Tove blinked in awe at the creature. She was certain she did not want to kill it, and yet she recalled the day she found a deer in the wood just outside her home. The poor thing had caught itself in a bear trap, its legs bent at unnatural angles, mewling in pain. Tove watched her father take a hunting knife to its throat, joyless and somber. He had explained later that it was a kinder death, if a bit more expedient. The wolf was not so different, only a bit more dignified, nobly bowing its head, accepting its fate.
Tove’s fingers twitched tighter around the handle as she raised it slowly above her head. She sucked in a deep, frozen breath, steeling herself. The wolf met her gaze, its eyes dark and enormous. She grimaced, mumbled a prayer, and swung the hatchet. It sliced through the air and landed against the wolf’s head with an ear-splitting crack. The blade stuck on the lip of its cranium, and Tove wiggled it free, bits of blood and fur flecking the snow. She raised the hatchet and swung again. And again. And again. Until the wolf lay in a muddled heap.
She breathed hard, the cold stinging her throat and nose. Her arms ached, trembling with strain, and the axe fell from her little fingers. She stared at the remnants of the wolf with wide eyes in disbelief of her own strength.
As she looked on, a smell wafted past her, warm and gamey and inviting. With a sinking feeling she realized it was the fresh meat she was smelling, raw and bloody. Her stomach churned with hunger. The sensation bubbled past her ribs, her throat, her mouth, consuming the whole of her body. She dropped to the ground.

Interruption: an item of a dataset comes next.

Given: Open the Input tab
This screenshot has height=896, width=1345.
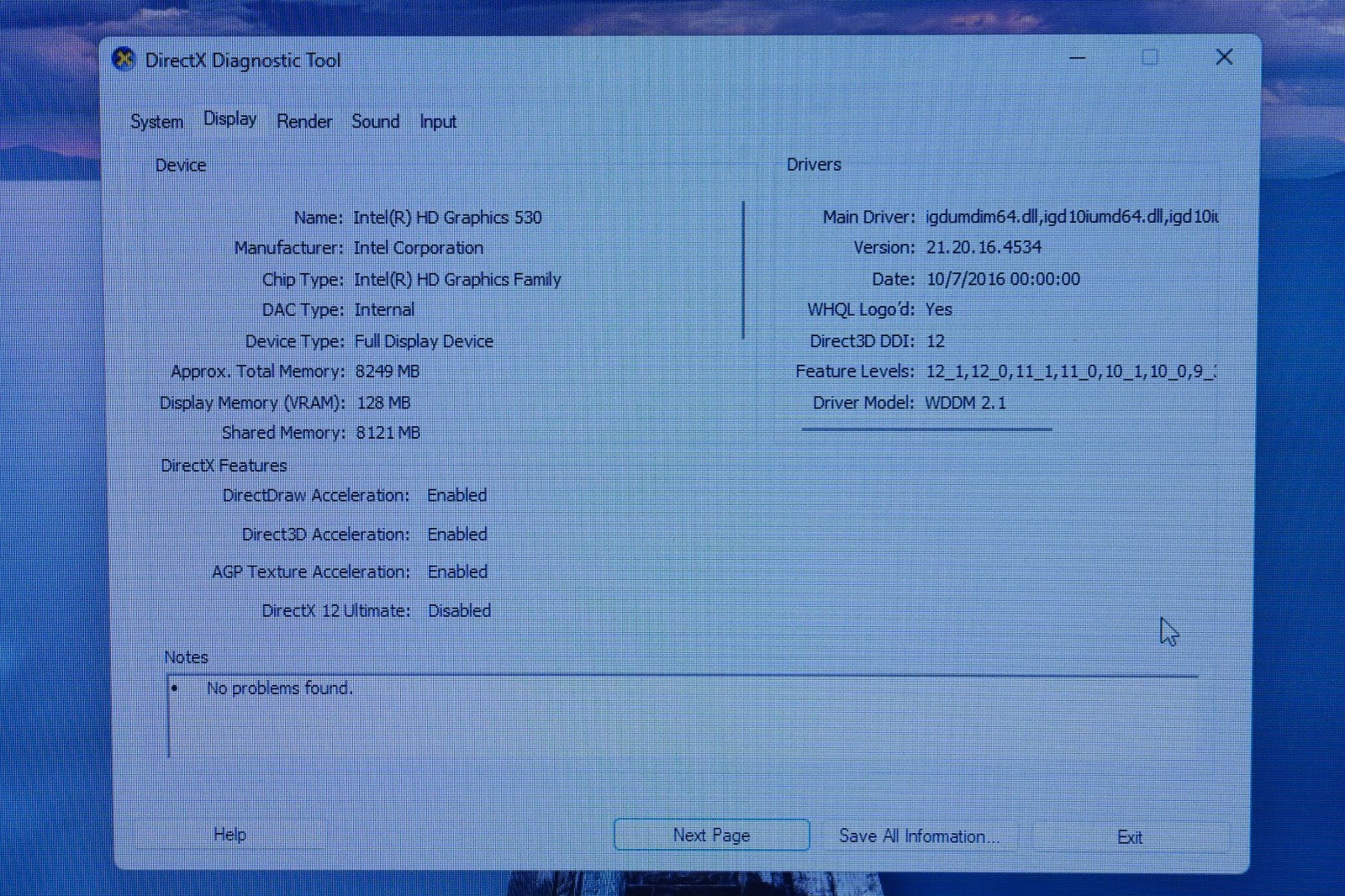Looking at the screenshot, I should (x=437, y=121).

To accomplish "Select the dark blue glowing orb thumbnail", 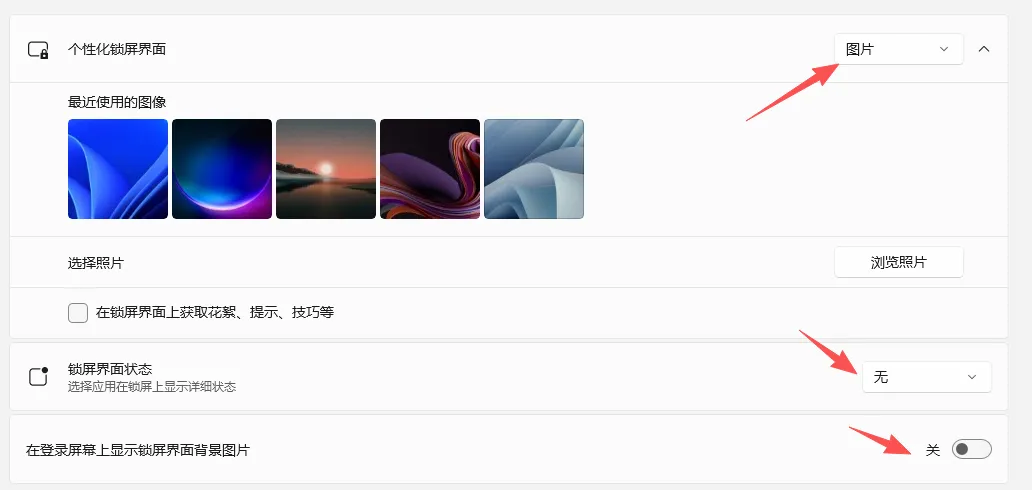I will [x=222, y=169].
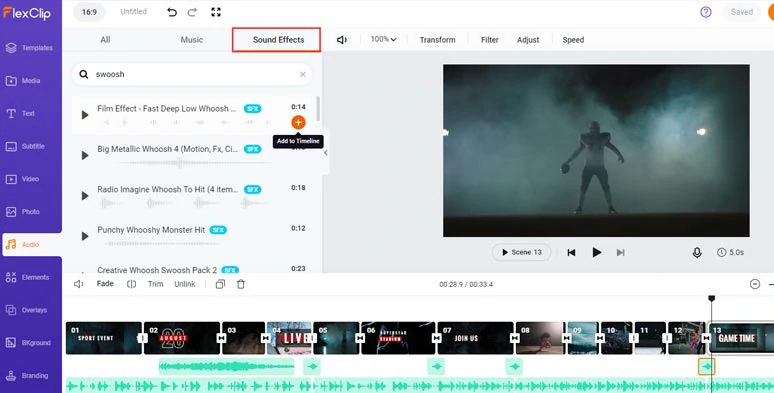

In a mad frenzy Tove took handfuls of bloodied muscle, tearing into it with her baby teeth. It was tough and ugly and yet she carried on until she was stained deep crimson from her chin to her fingertips. She licked clean the bones, picked pieces of flesh from fur, breathed in the remaining smell as if it would fill her belly all the same. When the meat had all gone, and still her stomach rumbled, Tove looked down at the tarnished snow. Before her lay two coats; that of the wolf and that of her grandmother, side by side.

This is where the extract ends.